(Screen grounding examples)
<<<<

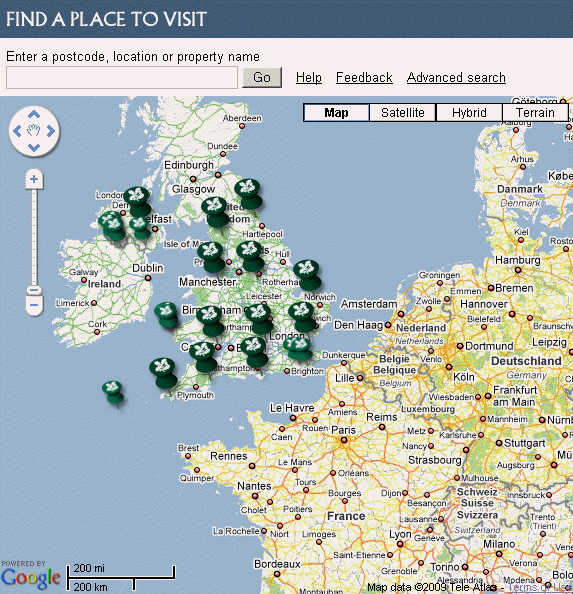Open the Advanced search link

[x=456, y=78]
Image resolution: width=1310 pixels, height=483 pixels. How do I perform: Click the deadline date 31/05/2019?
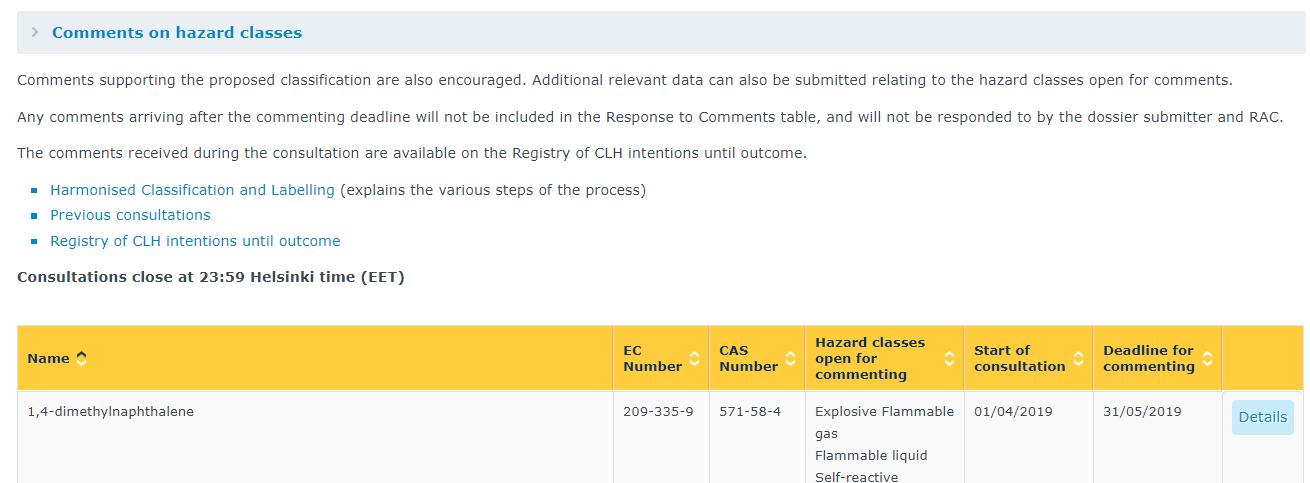pyautogui.click(x=1142, y=411)
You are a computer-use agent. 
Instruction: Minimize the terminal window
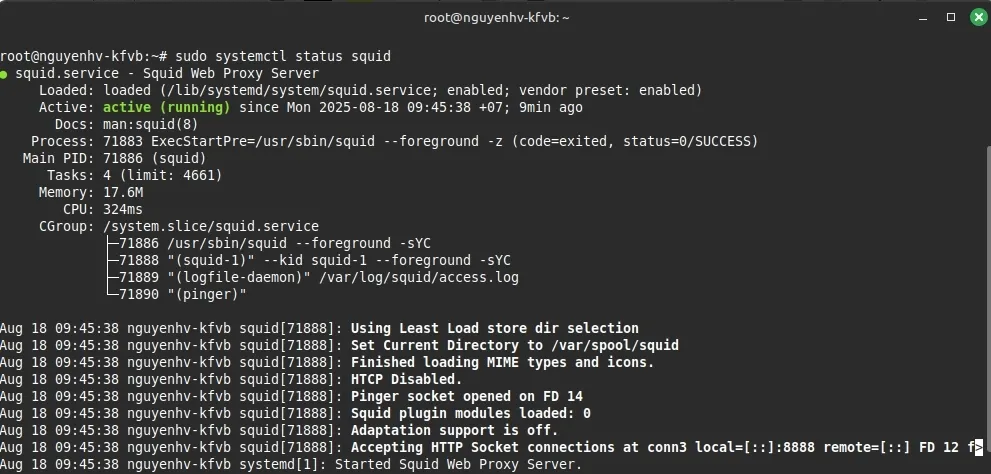tap(925, 16)
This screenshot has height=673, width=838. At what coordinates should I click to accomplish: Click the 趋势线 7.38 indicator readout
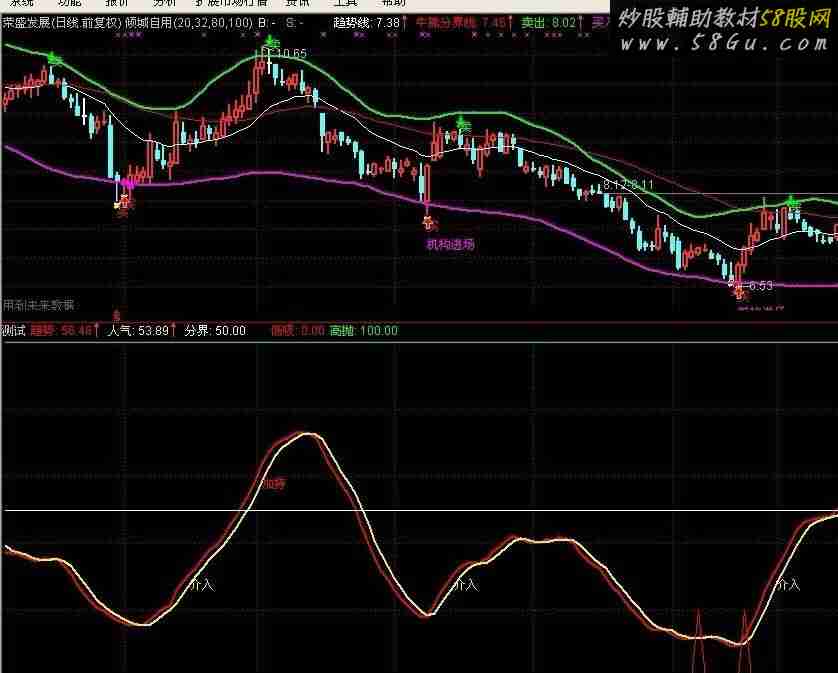(366, 22)
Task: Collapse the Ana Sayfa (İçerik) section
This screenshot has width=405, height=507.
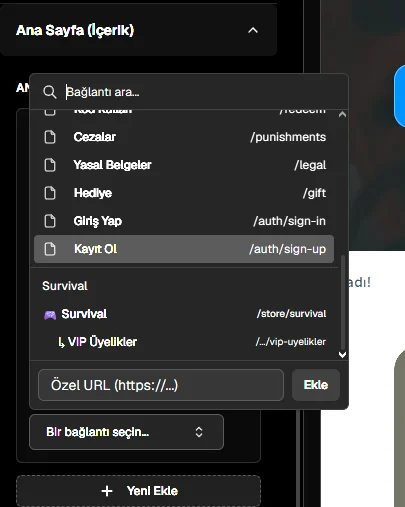Action: [x=253, y=30]
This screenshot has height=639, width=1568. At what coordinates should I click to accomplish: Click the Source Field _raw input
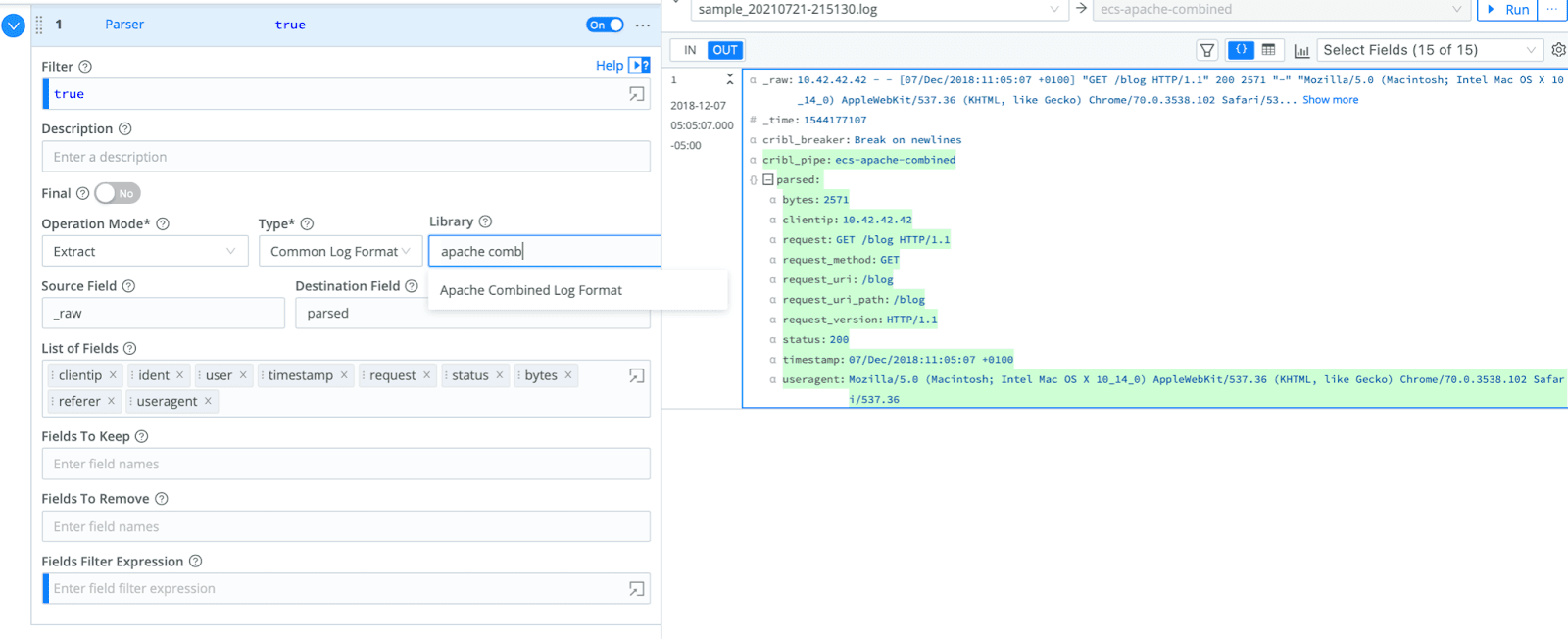[163, 314]
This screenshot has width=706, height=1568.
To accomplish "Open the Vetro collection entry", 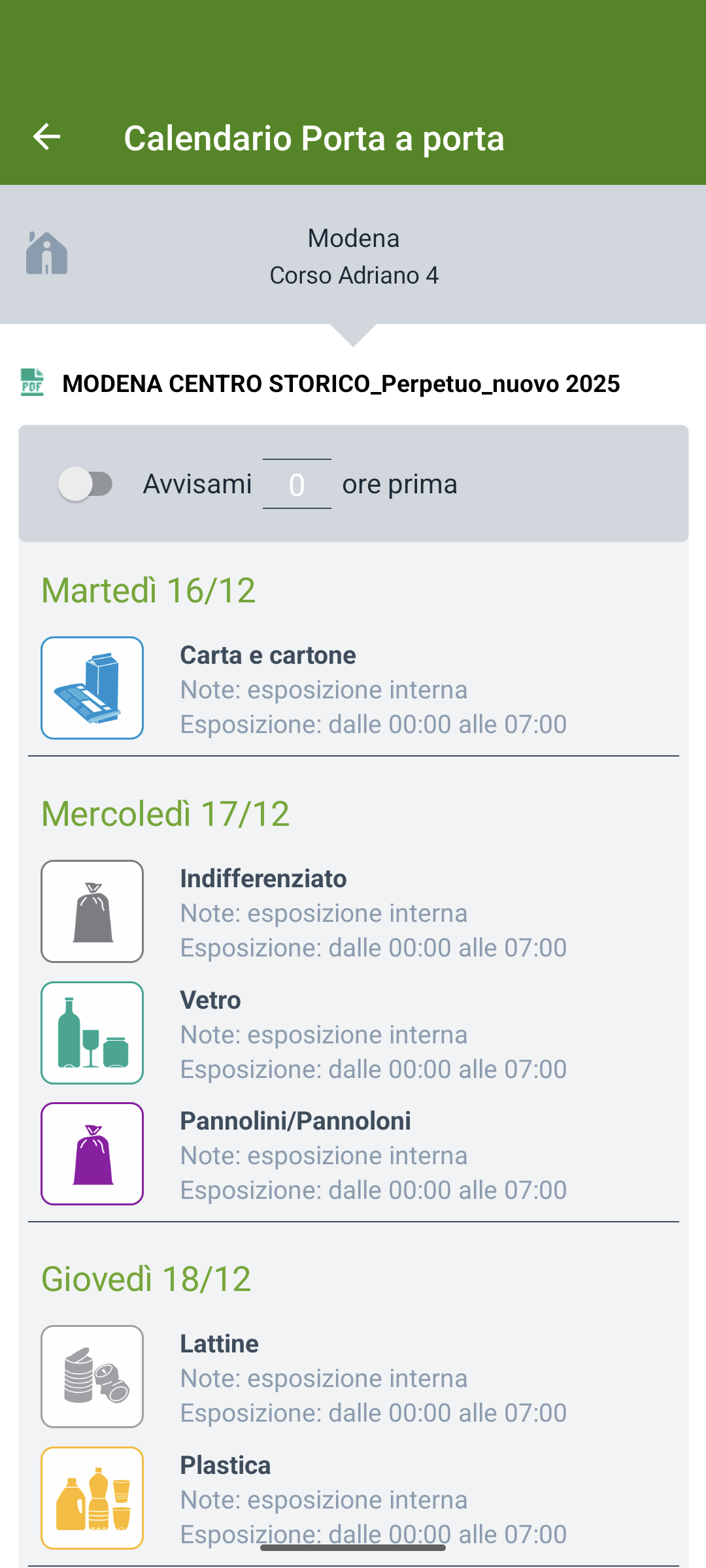I will pos(373,1034).
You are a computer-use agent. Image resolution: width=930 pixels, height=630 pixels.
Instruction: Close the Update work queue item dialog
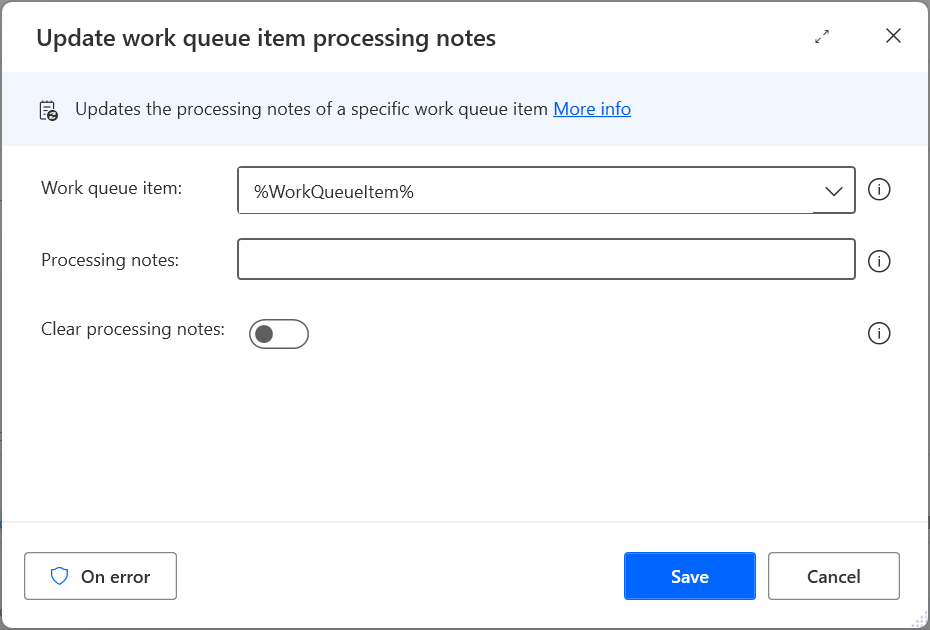893,37
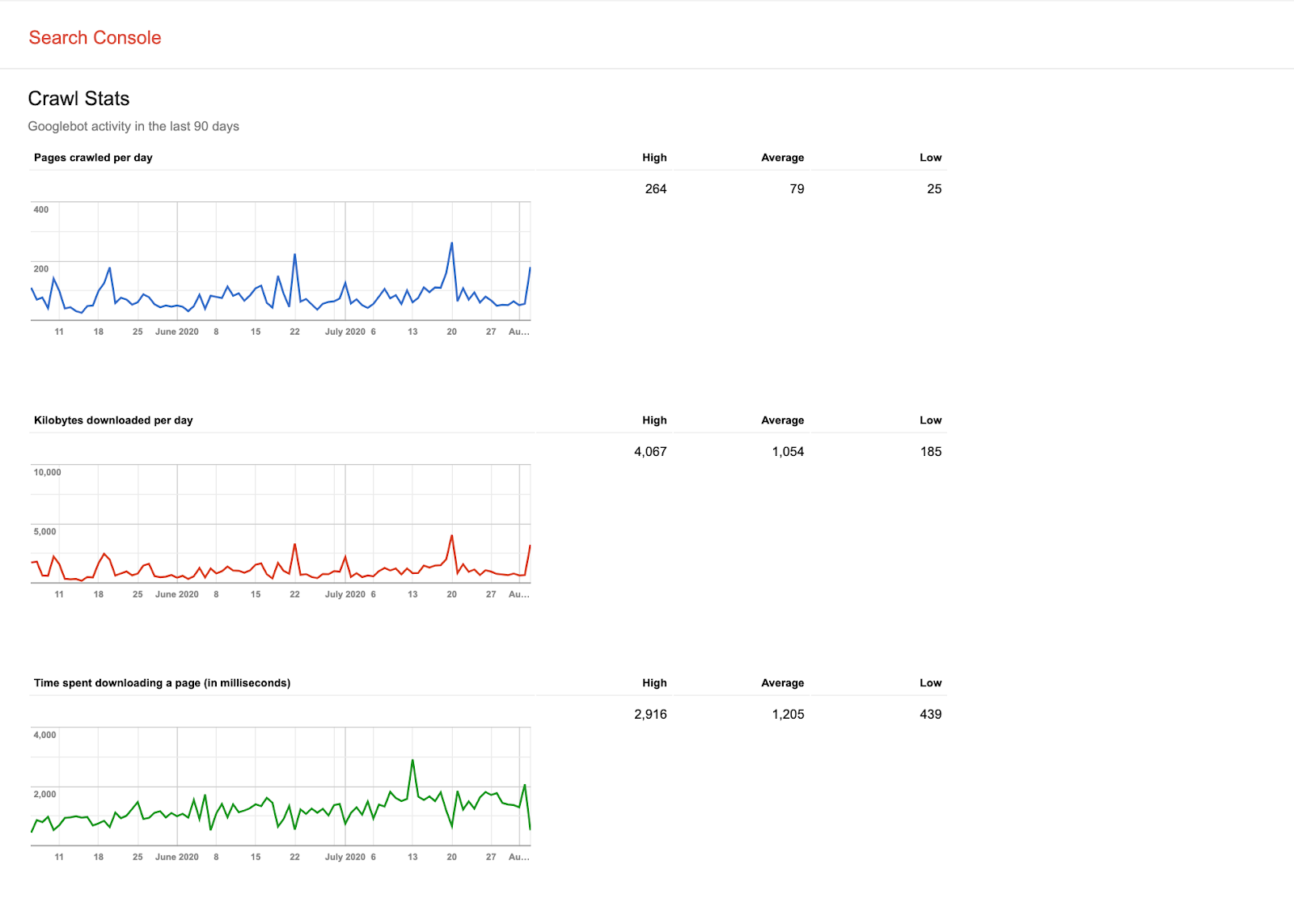Viewport: 1294px width, 924px height.
Task: Click the Pages crawled per day title
Action: point(93,158)
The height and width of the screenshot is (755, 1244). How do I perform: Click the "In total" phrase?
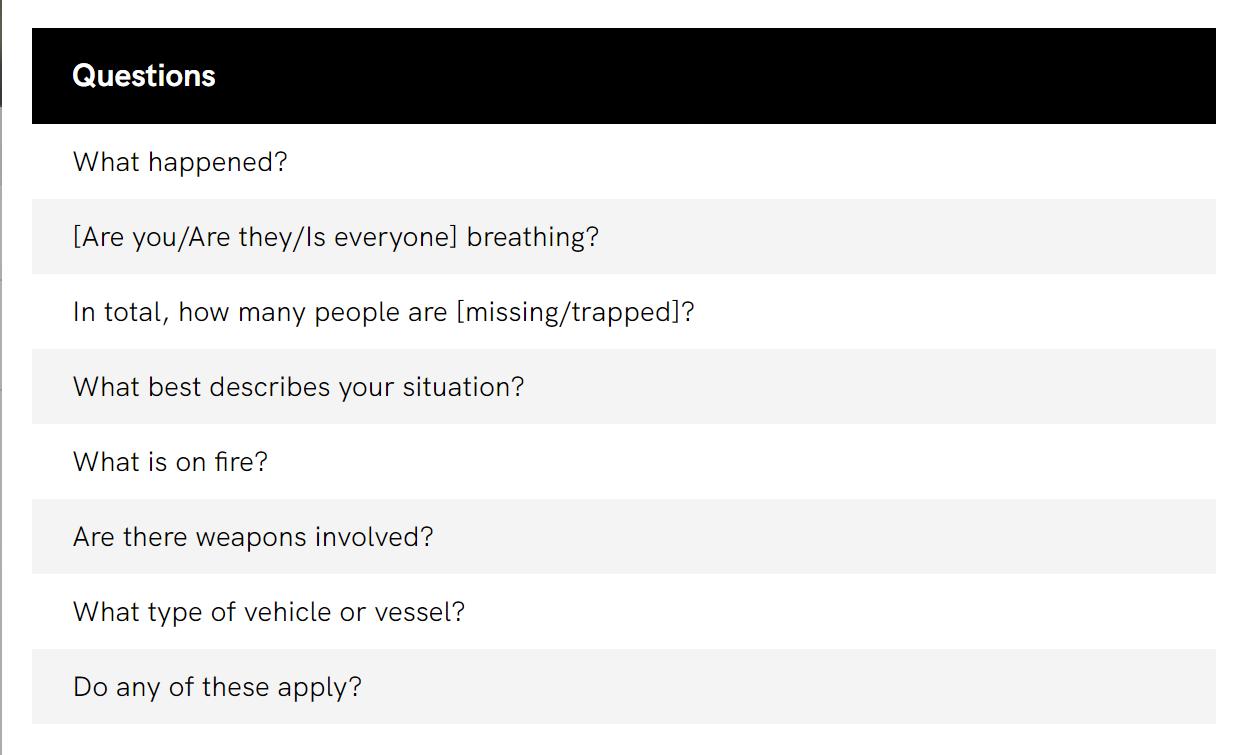[118, 312]
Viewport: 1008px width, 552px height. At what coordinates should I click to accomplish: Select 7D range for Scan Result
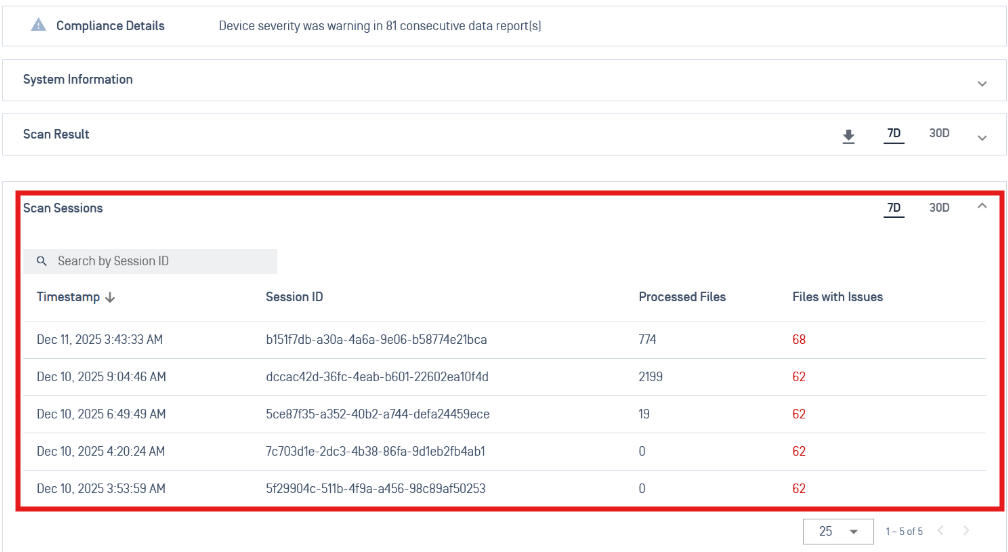click(x=894, y=134)
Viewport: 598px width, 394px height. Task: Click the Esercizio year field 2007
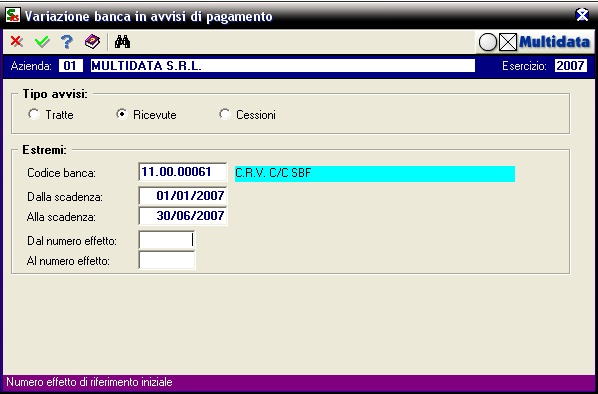click(x=571, y=66)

>>>>

- Challenge
Locate every line in the entries above that contains the word "Image", and copy each of those lines in full.

- Correct answer
Image resolution: width=1310 pixels, height=483 pixels. How do I perform: Click the deadline date 31/05/2019?
You are a computer-use agent. Image resolution: width=930 pixels, height=630 pixels.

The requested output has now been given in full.